WHAT THE EXERCISE ASKS
Locate the line containing "You are a GUI" in the entries below, then retype it and every later line exactly, leaving out pictures.
== MATERIAL PROVIDED
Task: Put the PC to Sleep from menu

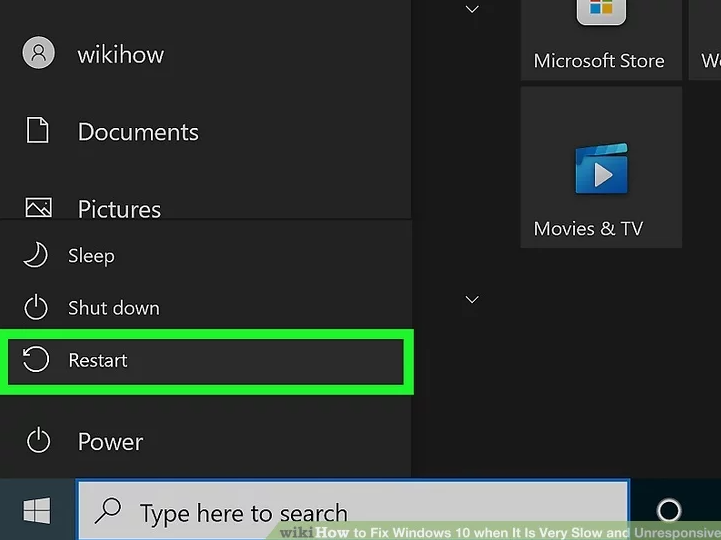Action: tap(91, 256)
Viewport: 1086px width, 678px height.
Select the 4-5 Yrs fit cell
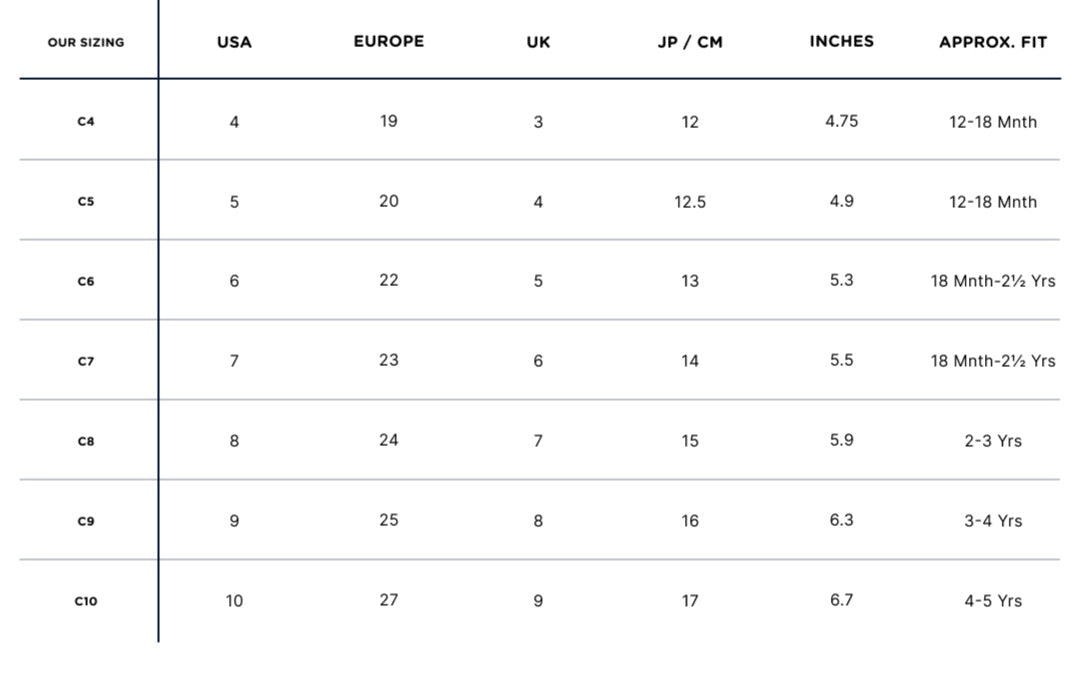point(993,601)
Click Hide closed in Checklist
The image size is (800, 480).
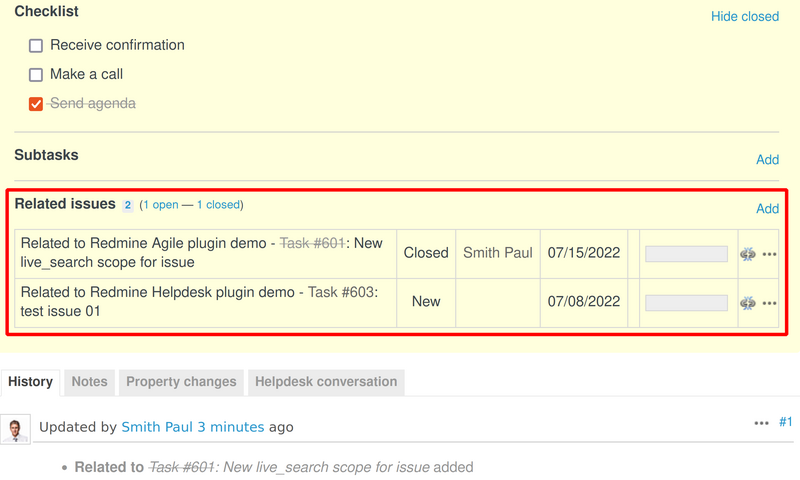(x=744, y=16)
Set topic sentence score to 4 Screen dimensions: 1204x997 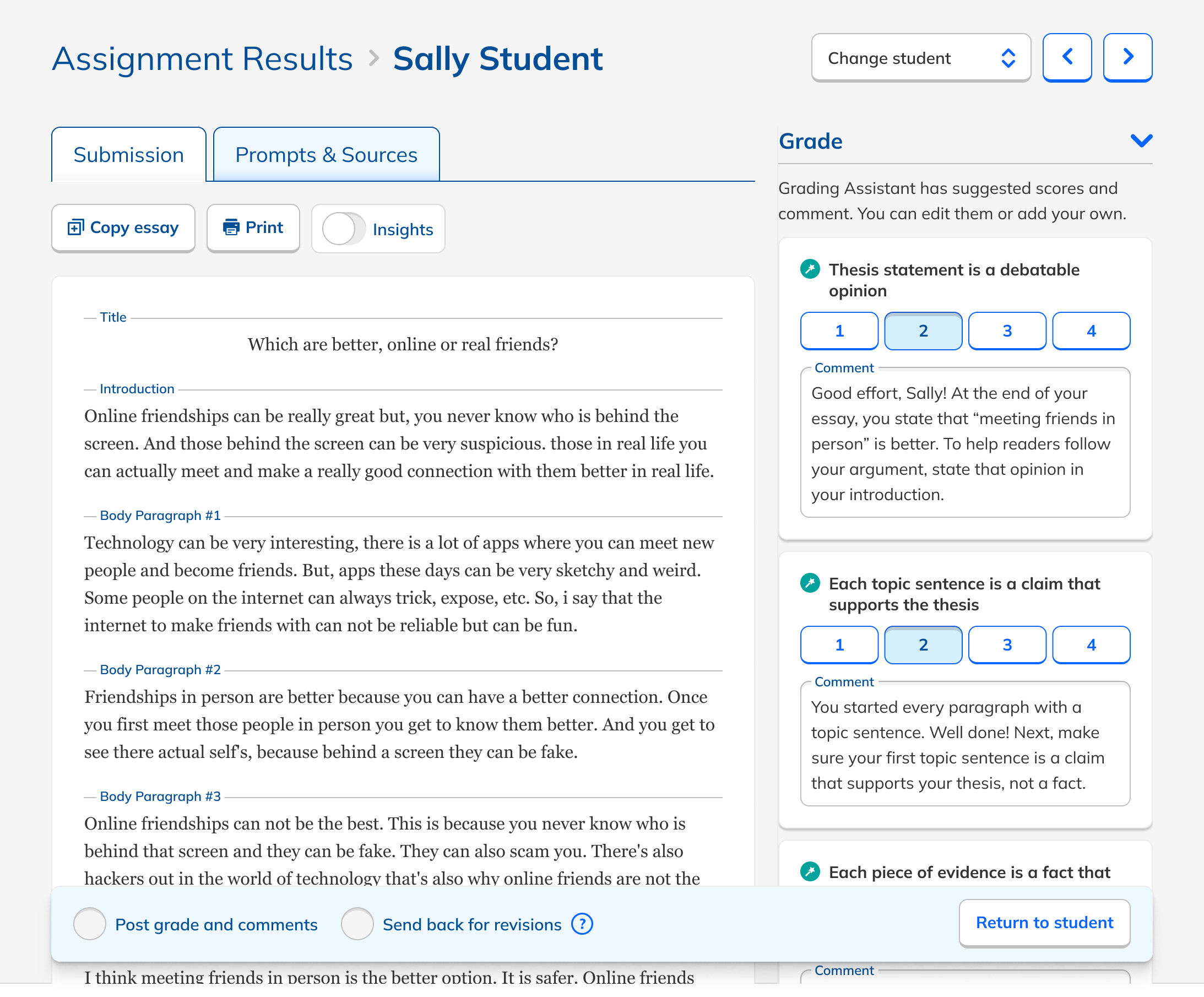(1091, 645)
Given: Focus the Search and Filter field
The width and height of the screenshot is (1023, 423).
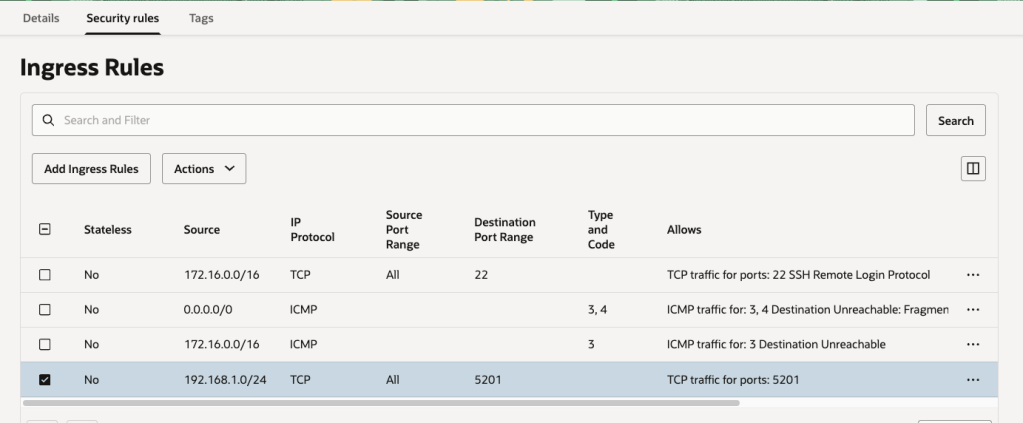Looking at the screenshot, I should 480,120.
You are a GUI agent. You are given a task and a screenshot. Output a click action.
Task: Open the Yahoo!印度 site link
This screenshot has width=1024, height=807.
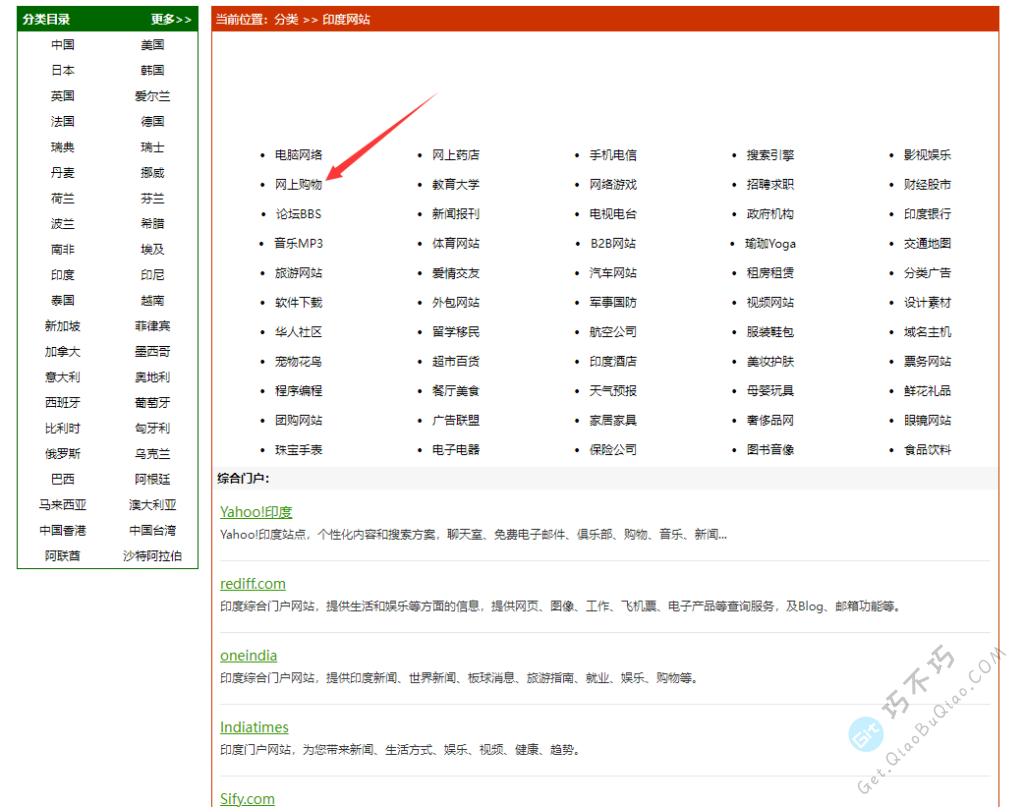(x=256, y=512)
====
SOLUTION TO THIS PROBLEM
You are a GUI agent. You are given a task and a screenshot. Output a click action.
Task: Open the Yahoo!印度 site link
This screenshot has width=1024, height=807.
(x=256, y=512)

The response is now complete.